The following analysis is going to examine the importance of the region for Russia, the security predicament and the reasons against a Russian retreat from the theater of the North Caucasus. The oncoming arguments could not convince those complaining of the waste of resources to reform the new district, but they have a certain plausibility. Firstly, if Russia no longer would have possessed Chechnya and generally the whole North Caucasus, this region would fall to the direct control either of Georgia or Azerbaijan, and eventually would pass under the USAs influencethereby enhancing the power and prestige of those who desire the separation of the region of Russia. Moreover, there is the argument that a definite and efficient solution of the problem would avoid the penetration of external actors in the Caspian region, the soft under belt of the Russian Federation. Finally, there is the domino theory that if Chechnya were lost, so also be Dagestan, the Caspian coast of Russia, Ingushetia, and the other republics of the Northern Caucasus Federal District. Hence, Russia's determination and persistence to triumph in North Caucasus, is a necessity, whatever the cost might be in terms of life or money. The North Caucasus Federal District The area of North Caucasus has been one of the most important fronts of Russian foreign policy at least since the day of Great Romanovs. Today, the region politically consists of two districts (1). Actually, the North Caucasus region is included in two of the eight Federal Districts of Russian Federation, namely the North Caucasus Federal District (2): Chechnya, Dagestan, Ingushetia, North Ossetia, Kabardino-Balkaria, Karachaevo-Cherkessia, Stavropol and the South Federal District: Adygea, Astrakhan, Kalmykia, Krasnodar, Rostov, Volgograd.
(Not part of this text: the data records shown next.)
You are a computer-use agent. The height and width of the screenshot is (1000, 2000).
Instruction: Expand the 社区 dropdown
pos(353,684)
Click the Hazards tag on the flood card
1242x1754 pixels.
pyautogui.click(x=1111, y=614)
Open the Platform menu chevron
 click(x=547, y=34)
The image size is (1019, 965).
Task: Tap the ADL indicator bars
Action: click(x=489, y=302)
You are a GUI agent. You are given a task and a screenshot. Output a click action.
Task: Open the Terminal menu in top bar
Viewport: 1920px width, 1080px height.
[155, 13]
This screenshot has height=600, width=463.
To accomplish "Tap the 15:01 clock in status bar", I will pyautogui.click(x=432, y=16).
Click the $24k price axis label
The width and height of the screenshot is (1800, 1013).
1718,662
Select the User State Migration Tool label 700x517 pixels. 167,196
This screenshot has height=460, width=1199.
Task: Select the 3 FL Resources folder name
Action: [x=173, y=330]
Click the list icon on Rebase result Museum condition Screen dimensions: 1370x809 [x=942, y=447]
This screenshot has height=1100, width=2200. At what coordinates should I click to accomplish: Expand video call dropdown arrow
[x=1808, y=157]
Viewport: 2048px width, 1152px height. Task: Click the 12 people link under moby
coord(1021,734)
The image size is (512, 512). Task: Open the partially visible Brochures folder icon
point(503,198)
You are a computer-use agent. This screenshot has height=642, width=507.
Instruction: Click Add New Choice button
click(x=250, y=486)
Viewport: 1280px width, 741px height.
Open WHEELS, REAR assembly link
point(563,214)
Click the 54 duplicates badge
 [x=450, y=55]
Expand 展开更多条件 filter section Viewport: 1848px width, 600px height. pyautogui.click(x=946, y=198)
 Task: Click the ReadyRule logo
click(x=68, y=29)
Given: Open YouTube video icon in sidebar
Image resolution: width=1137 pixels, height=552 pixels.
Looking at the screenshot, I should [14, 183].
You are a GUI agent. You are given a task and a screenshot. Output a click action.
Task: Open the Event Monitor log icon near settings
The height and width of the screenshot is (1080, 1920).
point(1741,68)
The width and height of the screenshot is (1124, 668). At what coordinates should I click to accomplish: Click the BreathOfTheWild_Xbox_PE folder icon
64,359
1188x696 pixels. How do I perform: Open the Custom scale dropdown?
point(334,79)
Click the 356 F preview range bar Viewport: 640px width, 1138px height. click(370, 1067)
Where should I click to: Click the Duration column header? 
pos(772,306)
North Caucasus Federal District


The North Caucasus has been fundamental for the countrys energy and security agenda, as no one could downplay its strategic significance for Russia. Without a doubt, the North Caucasus can be identified structurally as a conflict-prone zone, where two vicious wars and numerous conflicts have taken place. In fact, a year after the metro station terrorist attack and three months after the attack at the Domodedovo airport, in Moscow, the situation in the new North Caucasus Federal District remains unstable. Actually, with Chechnya as the epicenter of violence due to the wars of 1994-1996 and 1999-2000 (3), hostilities and conflicts have largely spread to the neighboring republics. Twelve years after the explosion of the second Chechen war a number of commentators claim that not only has it not ended, but that also a ceasefire seems to be unattainable (4). What has started as a war of independence of Chechnya against Russia in 1994, has now turned into a diffused and multifaceted insurgency where a series of overlapping conflicts coexist and interrelate (5). According to OLoughlin and Witmer, three different types of conflict can be identified today in North Caucasus(6): i) a nationalist struggle against Russian rule, with Chechnya as the spring-board of diffusion to the other republics, ii) a confrontation between different ethnic groups over traditionally disputed territories, and iii) a clash between the Russian authorities and a religious radicalized militancy, which has as its ultimate goal the establishment of a Islamic caliphate in all the republics of North Caucasus(7).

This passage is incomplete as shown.